New Jersey Man Charged With Stealing Unemployment Insurance Benefits
NEWARK, N.J. – A Union County, New Jersey, man will make his initial court appearance today on charges of using other individuals’ personal identification information to obtain unemployment insurance benefits, U.S. Attorney Craig Carpenito announced.
Maurice Mills, 28, of Union Township, New Jersey, is scheduled to appear by videoconference before U.S. Magistrate Judge James B. Clark III.
According to documents filed in this case and statements made in court:
The federal Coronavirus Aid, Relief, and Economic Security Act (CARES Act) was signed into law on March 27, 2020. The CARES Act created a new temporary federal unemployment insurance program called Pandemic Unemployment Assistance (PUA), which provides unemployment insurance benefits for individuals who are not eligible for other types of unemployment, such as people who are self-employed, independent contractors, and gig economy workers. The CARES Act also created a new temporary federal program called the Federal Pandemic Unemployment Compensation program (FPUC) that provides an additional $600 weekly benefit to those eligible for PUA and regular unemployment insurance benefits.

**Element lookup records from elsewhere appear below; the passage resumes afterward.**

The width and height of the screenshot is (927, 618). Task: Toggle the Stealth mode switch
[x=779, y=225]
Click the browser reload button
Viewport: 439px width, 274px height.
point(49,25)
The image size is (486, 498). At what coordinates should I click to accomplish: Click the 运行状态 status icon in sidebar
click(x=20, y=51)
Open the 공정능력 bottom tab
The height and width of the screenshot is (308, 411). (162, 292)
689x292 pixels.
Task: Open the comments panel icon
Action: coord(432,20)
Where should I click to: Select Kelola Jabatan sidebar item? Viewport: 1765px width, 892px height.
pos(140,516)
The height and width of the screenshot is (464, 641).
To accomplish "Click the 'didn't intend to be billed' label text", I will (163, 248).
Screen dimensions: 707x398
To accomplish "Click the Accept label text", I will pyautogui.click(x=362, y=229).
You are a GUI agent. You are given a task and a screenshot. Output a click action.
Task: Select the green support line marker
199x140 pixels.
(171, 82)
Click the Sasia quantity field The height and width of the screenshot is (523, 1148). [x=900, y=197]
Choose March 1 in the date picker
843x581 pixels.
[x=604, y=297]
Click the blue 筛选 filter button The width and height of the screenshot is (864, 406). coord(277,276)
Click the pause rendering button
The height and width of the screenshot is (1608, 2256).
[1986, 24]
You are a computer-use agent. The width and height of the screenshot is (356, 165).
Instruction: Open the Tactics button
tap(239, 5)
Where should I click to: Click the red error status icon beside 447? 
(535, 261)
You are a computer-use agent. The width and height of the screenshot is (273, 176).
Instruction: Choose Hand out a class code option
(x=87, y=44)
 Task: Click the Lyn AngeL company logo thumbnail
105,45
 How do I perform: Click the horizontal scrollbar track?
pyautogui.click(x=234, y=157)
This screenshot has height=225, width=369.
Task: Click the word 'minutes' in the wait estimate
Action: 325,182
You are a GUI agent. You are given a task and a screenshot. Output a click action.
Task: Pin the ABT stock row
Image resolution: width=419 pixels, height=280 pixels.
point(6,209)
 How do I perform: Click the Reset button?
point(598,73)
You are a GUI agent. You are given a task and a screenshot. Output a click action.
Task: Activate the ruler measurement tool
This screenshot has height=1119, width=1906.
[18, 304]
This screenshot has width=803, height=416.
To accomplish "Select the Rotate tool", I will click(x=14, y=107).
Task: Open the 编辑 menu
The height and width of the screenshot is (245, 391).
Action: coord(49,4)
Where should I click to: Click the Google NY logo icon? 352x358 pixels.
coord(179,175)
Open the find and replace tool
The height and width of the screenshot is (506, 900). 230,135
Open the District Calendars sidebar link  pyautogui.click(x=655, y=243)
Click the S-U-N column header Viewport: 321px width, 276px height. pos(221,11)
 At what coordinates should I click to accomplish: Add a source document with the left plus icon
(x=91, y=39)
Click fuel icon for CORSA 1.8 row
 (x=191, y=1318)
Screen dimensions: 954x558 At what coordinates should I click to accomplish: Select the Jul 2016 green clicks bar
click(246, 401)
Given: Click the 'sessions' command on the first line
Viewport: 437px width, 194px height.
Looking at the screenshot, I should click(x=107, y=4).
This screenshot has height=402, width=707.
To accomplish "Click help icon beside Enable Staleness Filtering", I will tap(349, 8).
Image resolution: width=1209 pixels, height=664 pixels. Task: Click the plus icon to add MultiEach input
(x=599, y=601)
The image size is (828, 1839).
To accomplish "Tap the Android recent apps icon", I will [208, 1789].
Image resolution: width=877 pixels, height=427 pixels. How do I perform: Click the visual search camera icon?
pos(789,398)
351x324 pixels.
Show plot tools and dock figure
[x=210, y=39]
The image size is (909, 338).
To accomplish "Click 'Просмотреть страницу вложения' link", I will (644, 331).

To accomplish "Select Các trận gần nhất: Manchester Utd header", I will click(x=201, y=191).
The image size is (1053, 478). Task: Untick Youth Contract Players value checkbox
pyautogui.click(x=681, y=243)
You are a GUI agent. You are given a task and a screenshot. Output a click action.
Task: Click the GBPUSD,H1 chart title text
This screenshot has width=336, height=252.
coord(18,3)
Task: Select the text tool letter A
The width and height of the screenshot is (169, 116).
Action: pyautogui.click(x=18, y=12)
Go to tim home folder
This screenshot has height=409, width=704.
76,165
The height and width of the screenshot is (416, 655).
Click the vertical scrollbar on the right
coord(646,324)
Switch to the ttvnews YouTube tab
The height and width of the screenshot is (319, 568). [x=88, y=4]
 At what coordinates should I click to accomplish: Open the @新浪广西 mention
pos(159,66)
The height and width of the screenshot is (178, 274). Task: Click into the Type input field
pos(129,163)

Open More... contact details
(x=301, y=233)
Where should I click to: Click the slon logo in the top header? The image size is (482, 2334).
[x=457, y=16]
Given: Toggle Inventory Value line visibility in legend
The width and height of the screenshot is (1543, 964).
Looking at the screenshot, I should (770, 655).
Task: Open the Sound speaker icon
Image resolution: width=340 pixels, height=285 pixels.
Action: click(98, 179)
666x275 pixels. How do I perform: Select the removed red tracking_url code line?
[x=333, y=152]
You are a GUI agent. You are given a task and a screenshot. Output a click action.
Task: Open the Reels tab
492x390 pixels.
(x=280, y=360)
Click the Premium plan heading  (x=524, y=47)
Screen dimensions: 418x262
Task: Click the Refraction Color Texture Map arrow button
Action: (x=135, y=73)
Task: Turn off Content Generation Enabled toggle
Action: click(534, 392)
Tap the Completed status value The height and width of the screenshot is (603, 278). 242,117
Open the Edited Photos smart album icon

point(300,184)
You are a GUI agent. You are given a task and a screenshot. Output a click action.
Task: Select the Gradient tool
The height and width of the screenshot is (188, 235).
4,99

A single IP address was used to submit unemployment insurance benefits claims on behalf of approximately 20 individuals to the State of New York. Many of these claims were in the names of individuals located in Texas and directed the benefits to be sent to locations in New Jersey. Mills was associated both with the IP address as well as a telephone number used to make some of the claims. Mills also was observed using an unemployment insurance benefits debit card to make a withdrawal from an ATM. To date, the claims made using the IP address have resulted in more than $400,000 in actual losses and more than $600,000 in potential losses. The charge of wire fraud is punishable by a maximum potential penalty of 20 years in prison and a fine of the greater of $250,000, twice the gross profits or loss, whichever is greater.
U.S. Attorney Carpenito credited special agents of the U.S. Department of Labor, Office of Inspector General, under the direction of Special Agent in Charge Michael C. Mikulka in New York; special agents of the FBI, under the direction of Special Agent in Charge George M. Crouch Jr. in Newark; inspectors of the U.S. Postal Inspection Service, under the direction of Acting Inspector in Charge Raimundo Marrero in Newark; and special agents of the U.S. Secret Service, under Special Agent in Charge Mark McKevitt in Newark, with the investigation leading to the charges. U.S. Attorney Carpenito also thanked the New York State Department of Labor, Office of Special Investigations for its assistance in the investigation.
This case is being investigated as part of the Department of Justice’s COVID Fraud Task Force. To learn more about the Department’s efforts to stop illegal COVID-19-related activity, visit www.justice.gov/coronavirus. The public is urged to report suspected fraud schemes related to COVID-19 to the National Center for Disaster Fraud (NCDF) hotline by phone at (1-866-720-5721) or via an online reporting form available at: www.justice.gov/disaster-fraud/webform/ncdf-disastercomplaint-form
The government is represented by Assistant U.S. Attorney Andrew Kogan of the U.S. Attorney’s Office Cybercrime Unit in Newark and Trial Attorney Jessica Peck, Trial Attorney, of the DOJ Computer Crime and Intellectual Property Section.
The charges and allegations contained in the complaint are merely accusations, and the defendant is presumed innocent unless and until proven guilty.